The Illusive Grey Glaze
I had a commission to make a soft grey pot with a “scalloped” rim. I was initially a little daunted by the intricate rim but after drawing multiple templates for the rim I felt I was on top of the task. How difficult can a grey glaze be?
I made two pots. For pot number one, I bought some black stain and mixed it with a white glaze and for pot number two, I mixed back stain in a white underglaze and covered it with a clear glaze. I was, I now realise, foolishly confident, that I would get one if not two nice grey pots.
Ceramic stains are a mixture of oxides that are melted in a kiln and then ground to a fine particle size. Thus I thought they were reasonably stable. The black ceramic stain is usually a saturated loading of one or more oxides, in this case there was, among other things, some copper oxide and some red iron oxide. So when I diluted it to a soft grey looking glaze and underglaze my pots showed copper oxide traits following a reduction firing.
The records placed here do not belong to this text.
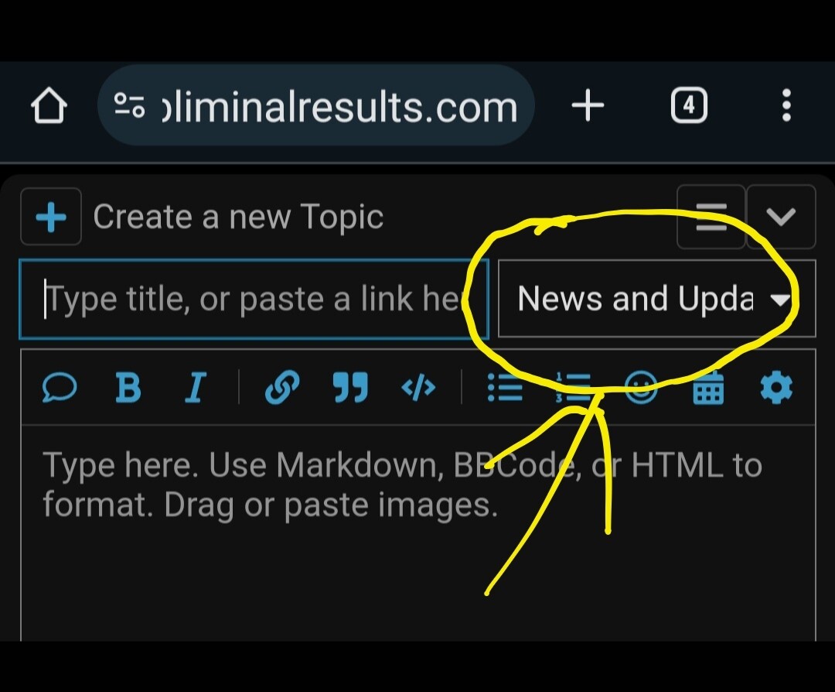Click the blue plus Create Topic button
Image resolution: width=835 pixels, height=692 pixels.
(x=50, y=217)
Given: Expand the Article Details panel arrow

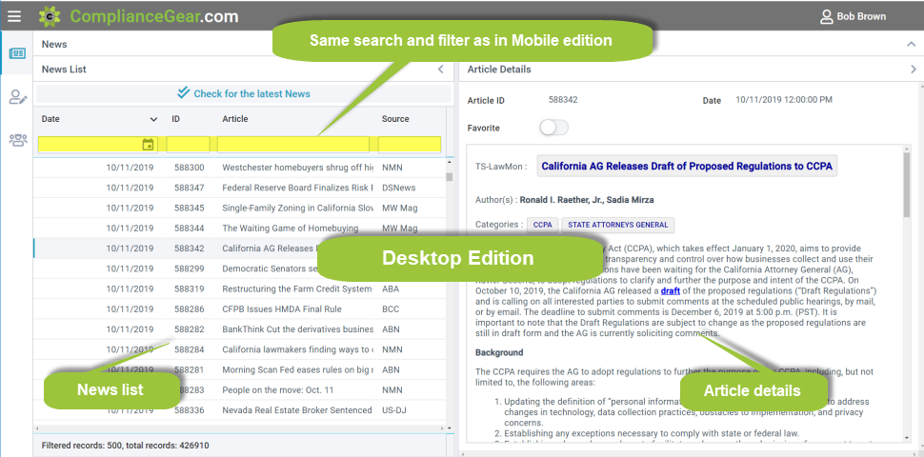Looking at the screenshot, I should (x=913, y=70).
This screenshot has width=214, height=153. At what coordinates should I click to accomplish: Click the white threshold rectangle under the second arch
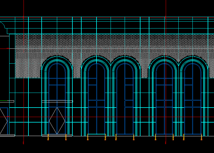click(97, 135)
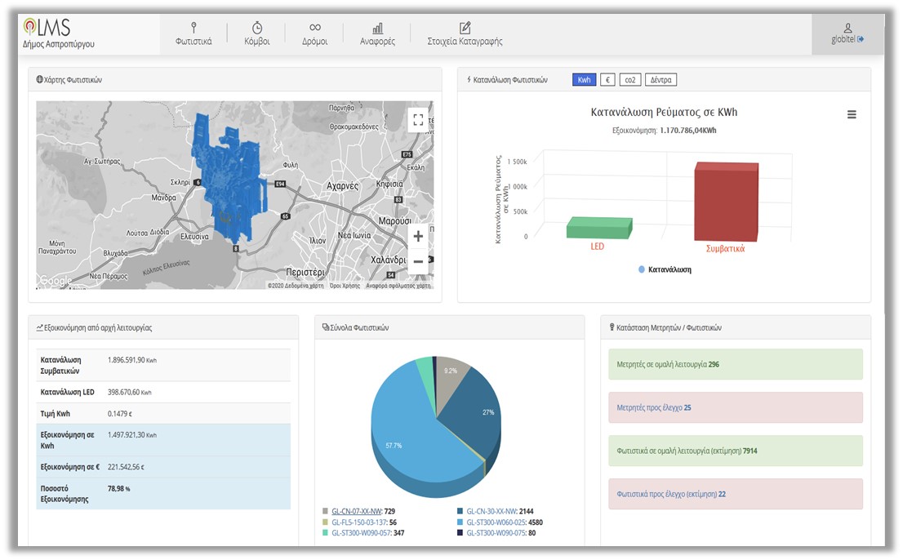Click the Δρόμοι infinity icon
This screenshot has width=903, height=560.
coord(315,28)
Yes definitely not grey. Pot one is showing a copper red and pot two a nice little red copper blush on a soft green.
So after a rethink I decided to try- for pot three – a similar process to pot one, with an oxidation firing cycle ie no reduction and with pot four I bought a commercial grey glaze. Still feeling confident I would succeed. Hah!
There is a saying in ceramics ….”test, test, test!” So I now made new glazes and started testing on small test tiles. I found a lovely soft bluey grey and on testing it seemed perfect. I made pot number five, alas the base cracked and as you can see pot number six is a beauty….just not grey!!!